We have yet to talk about simulation and animation techniques, but I'm pretty pleased that Jason has gotten the "nuts and bolts" part of making a Flash application from scratch. This foundation should serve him well as he started exploring more development of this kind.

There were a couple of nasty Flash gotchyas that we did have to deal with:

  • The Actionscript compiler timestamp bugs. Especially when you rename a class or miss it to somewhere else in the hierarchy, and the compiler is confused and never compiles your class again until you clear out the hidden aso directory. Every project IDE I've ever seen has a "Rebuild Project" or "Make Clean", or at least is smart enough to give you a touch command.

  • The Actionscript compile problems with circular import. Oh, come on. Had to show Jason the workaround for making a silly intermediate class that links both the circularly-referenced classes.

  • The sub-1.0 Project Window IDE. This thing is just so primitive. I hope the Flash 8 Pro project IDE improves this.
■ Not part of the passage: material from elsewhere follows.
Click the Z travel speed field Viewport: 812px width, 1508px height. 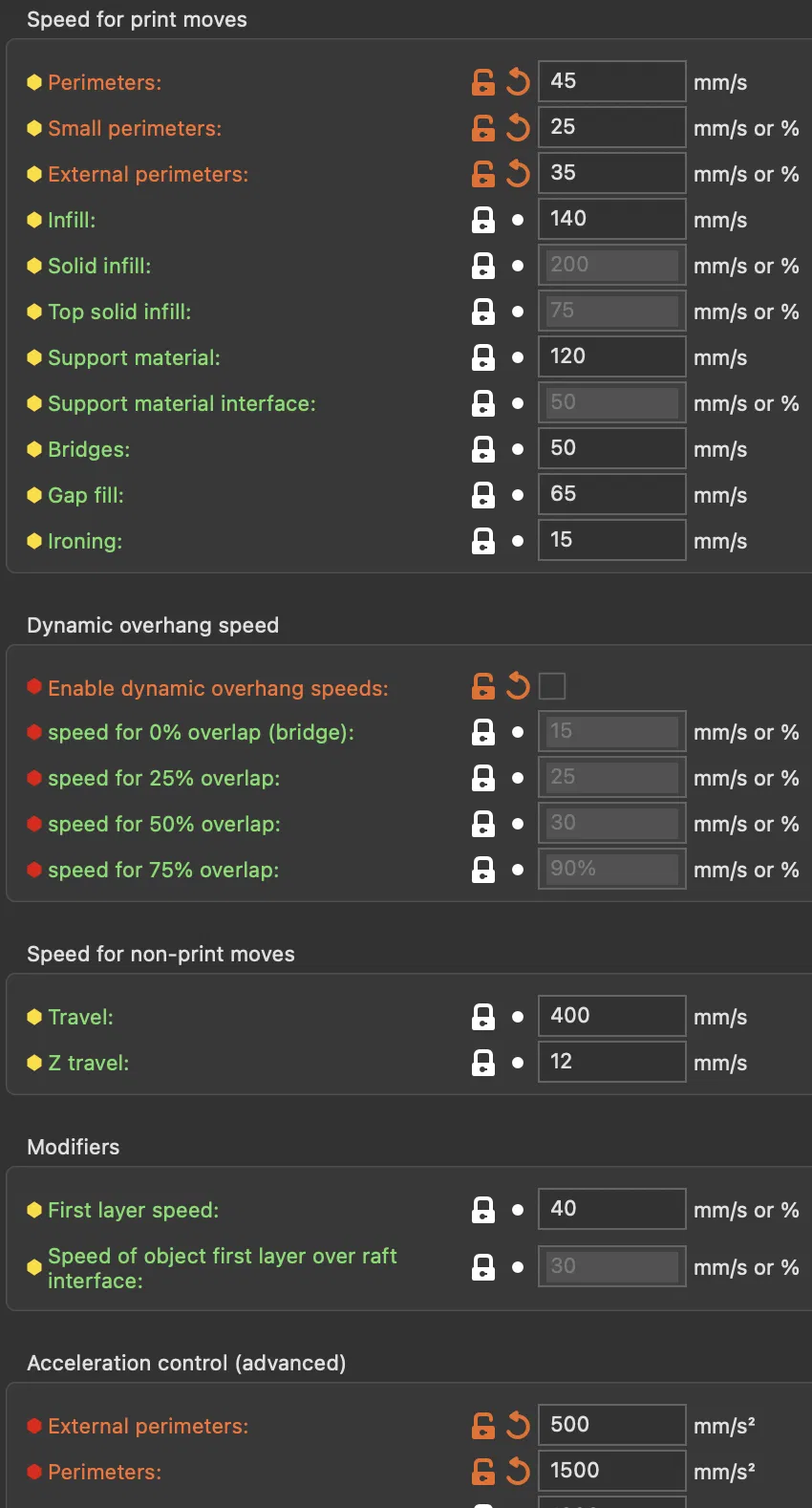pyautogui.click(x=611, y=1062)
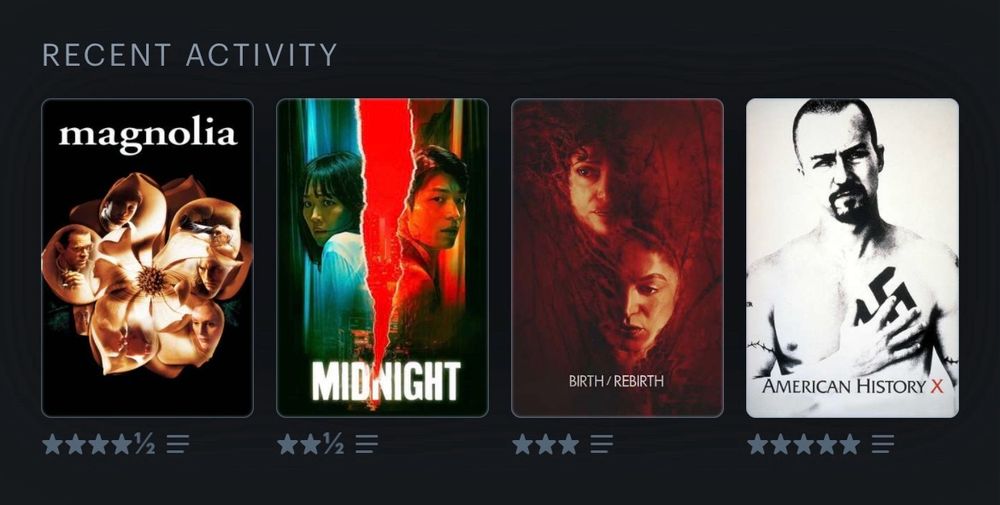The width and height of the screenshot is (1000, 505).
Task: Click the half-star symbol in Midnight's rating
Action: coord(334,444)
Maybe I need to be looking into Flex instead.

  • The terrible and unreliable Flash debugger. I applied that "breakpoint in framescript" trick, which allowed me to set arbitrary breakpoints programmatically in AS 2.0 code. But the debugger doesn't seem to execute statements in-order for some reason...it acts really weird. Too bad. A debugger is a nice tool to have when it works. Must not have been ready for prime time...its interfacing with AS2.0 is very kludgy.